Shortly before the Iftar gala at the UID, there was another major event at which the AKP support group was one of the guests of honor: The Mayor of Vienna Michael Ludwig, also head of the Vienna SPÖ, invited the UID board together with representatives of the Islamic Party Faith community of Austria (IGGÖ) to break the fast in the Rathauskeller.
It is surprising that the AKP representative office in Vienna was invited to break the fast at the invitation of the mayor, but not also Muslim-Turkish associations and groups that publicly speak out against the Turkish authoritarian government. “We don’t want any election propaganda from Turkey in Austria, because we consider internal peace and coexistence in Austria to be very important,” said the Turkish Cultural Community of Austria (TKG), which also did not receive an invitation to the iftar from the mayor.
Michael Ludwig and his Viennese SPÖ have been playing a strange game for years: when he visits Turkey, the social democrat likes to meet up with high-ranking AKP representatives and Erdogan himself, while his “sister party” CHP apparently has no relevance for him. Incidentally, representatives of the CHP in Vienna were not invited to the Rathauskeller either. “We really don’t understand it. What’s the point of pandering to the dictator Erdogan?” says a Turkish-born SPÖ member who wants to remain anonymous. “He and his team, who have made it their mission to ensnare the conservative Muslims in Vienna, should finally stop this hypocrisy,” added a Viennese Social Democrat with Kurdish roots, who also asked not to be named.
Two names in particular should be mentioned with the “team” responsible for the Viennese SPÖ’s proximity to the Erdogan AKP and to conservative circles of Arab Muslims in the city: There is the member of the state parliament Aslihan Bozatemur, who before her political career worked at the office of the then City Councilor Ludwig. For years she has been responsible for contacts with the Turkish community in the capital and does not care about the secular Turks, as one might expect, but docks with groups close to the AKP. There seems to be more SPÖ votes. The Turkish community in Vienna tends roughly in two directions. Here are secular Alevis and Kurds who live a western lifestyle and also drink alcohol. There that part of the traditional Sunnis who regularly goes to the mosque and believe in halal (Islamically pure). During the election campaign for the SPÖ, Bozatemur was mainly in the second camp. “And quite a few comrades take issue with this behind closed doors.
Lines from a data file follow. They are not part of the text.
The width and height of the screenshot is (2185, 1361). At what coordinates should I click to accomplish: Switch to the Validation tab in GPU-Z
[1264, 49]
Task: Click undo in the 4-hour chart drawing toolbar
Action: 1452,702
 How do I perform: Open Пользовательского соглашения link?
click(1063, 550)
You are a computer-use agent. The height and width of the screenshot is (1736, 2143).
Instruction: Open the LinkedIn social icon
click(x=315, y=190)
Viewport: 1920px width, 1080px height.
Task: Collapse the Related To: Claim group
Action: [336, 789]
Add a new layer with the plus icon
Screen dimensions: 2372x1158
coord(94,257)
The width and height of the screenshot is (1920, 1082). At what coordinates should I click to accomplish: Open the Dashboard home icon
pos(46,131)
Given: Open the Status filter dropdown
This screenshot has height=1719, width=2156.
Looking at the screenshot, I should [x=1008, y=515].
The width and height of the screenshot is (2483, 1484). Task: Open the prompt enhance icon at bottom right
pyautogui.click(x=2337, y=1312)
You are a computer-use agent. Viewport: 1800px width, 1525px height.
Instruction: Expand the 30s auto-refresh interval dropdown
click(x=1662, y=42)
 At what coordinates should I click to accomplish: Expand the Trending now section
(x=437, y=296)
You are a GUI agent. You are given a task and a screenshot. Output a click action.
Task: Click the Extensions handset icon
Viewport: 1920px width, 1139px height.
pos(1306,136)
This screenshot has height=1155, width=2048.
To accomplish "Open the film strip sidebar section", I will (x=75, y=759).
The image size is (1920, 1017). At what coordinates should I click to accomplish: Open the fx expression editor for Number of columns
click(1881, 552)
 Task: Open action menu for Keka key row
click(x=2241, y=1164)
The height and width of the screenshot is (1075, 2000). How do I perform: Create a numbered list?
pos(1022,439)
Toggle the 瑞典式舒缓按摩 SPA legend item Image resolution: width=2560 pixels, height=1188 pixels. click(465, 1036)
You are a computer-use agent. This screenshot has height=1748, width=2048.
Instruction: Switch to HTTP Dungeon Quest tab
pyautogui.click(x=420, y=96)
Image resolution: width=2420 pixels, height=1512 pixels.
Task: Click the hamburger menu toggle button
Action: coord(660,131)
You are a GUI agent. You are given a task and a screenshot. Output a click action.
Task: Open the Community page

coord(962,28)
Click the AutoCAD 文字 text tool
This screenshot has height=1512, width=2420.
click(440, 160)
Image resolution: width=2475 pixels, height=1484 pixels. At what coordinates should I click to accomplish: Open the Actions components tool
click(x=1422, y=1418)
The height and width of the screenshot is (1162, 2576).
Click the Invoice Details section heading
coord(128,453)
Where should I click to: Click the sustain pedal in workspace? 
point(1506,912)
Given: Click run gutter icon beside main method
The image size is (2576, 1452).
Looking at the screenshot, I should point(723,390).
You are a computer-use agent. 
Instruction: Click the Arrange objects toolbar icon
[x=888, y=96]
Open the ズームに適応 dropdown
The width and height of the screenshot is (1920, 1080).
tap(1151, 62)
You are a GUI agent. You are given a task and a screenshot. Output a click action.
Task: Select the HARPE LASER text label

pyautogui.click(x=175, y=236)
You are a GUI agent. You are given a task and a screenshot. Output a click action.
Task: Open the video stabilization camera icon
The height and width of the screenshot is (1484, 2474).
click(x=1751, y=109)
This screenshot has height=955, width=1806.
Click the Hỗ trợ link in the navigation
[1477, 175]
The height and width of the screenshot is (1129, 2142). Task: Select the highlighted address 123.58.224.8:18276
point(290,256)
Because this milieu is strongly oriented towards the Turkey of the Islamic-nationalist autocrat Recep Tayyip Erdoğan and his AKP party,” said the news magazine “Profil” in a long research on Bozatemur .
There are many photos of her with women with headscarves from the UID environment, Bozatemur flyers that were enclosed in association’s gift packages, online voting instructions that were distributed via the association’s large WhatsApp groups. During the last SPÖ election campaign, SPÖ politicians were surprised at Bozatemur’s posters that were posted right next to the UID’s election calls. On the day before the election, the President of the UID, Mahmut Koc, once again lobbied for Bozatemur and Ludwig.
The other SPÖ vote catcher is Omar al-Rawi, MP for the party with an Iraqi family background. Last year, MENA Research Center reported on him, his trips to Qatar and his contacts with fundamentalist circles in the Islamic world. “We don’t even get invited to Omar’s events for Muslims,” says a Viennese social democrat and devout Muslim, who repeatedly objects to the way his party deals with conservative Muslim groups that reject European values and a backward-looking worldview propagate.
Smoothness can be an advantage in science or art. But certainly not in political life, dear ÖVP and SPÖ!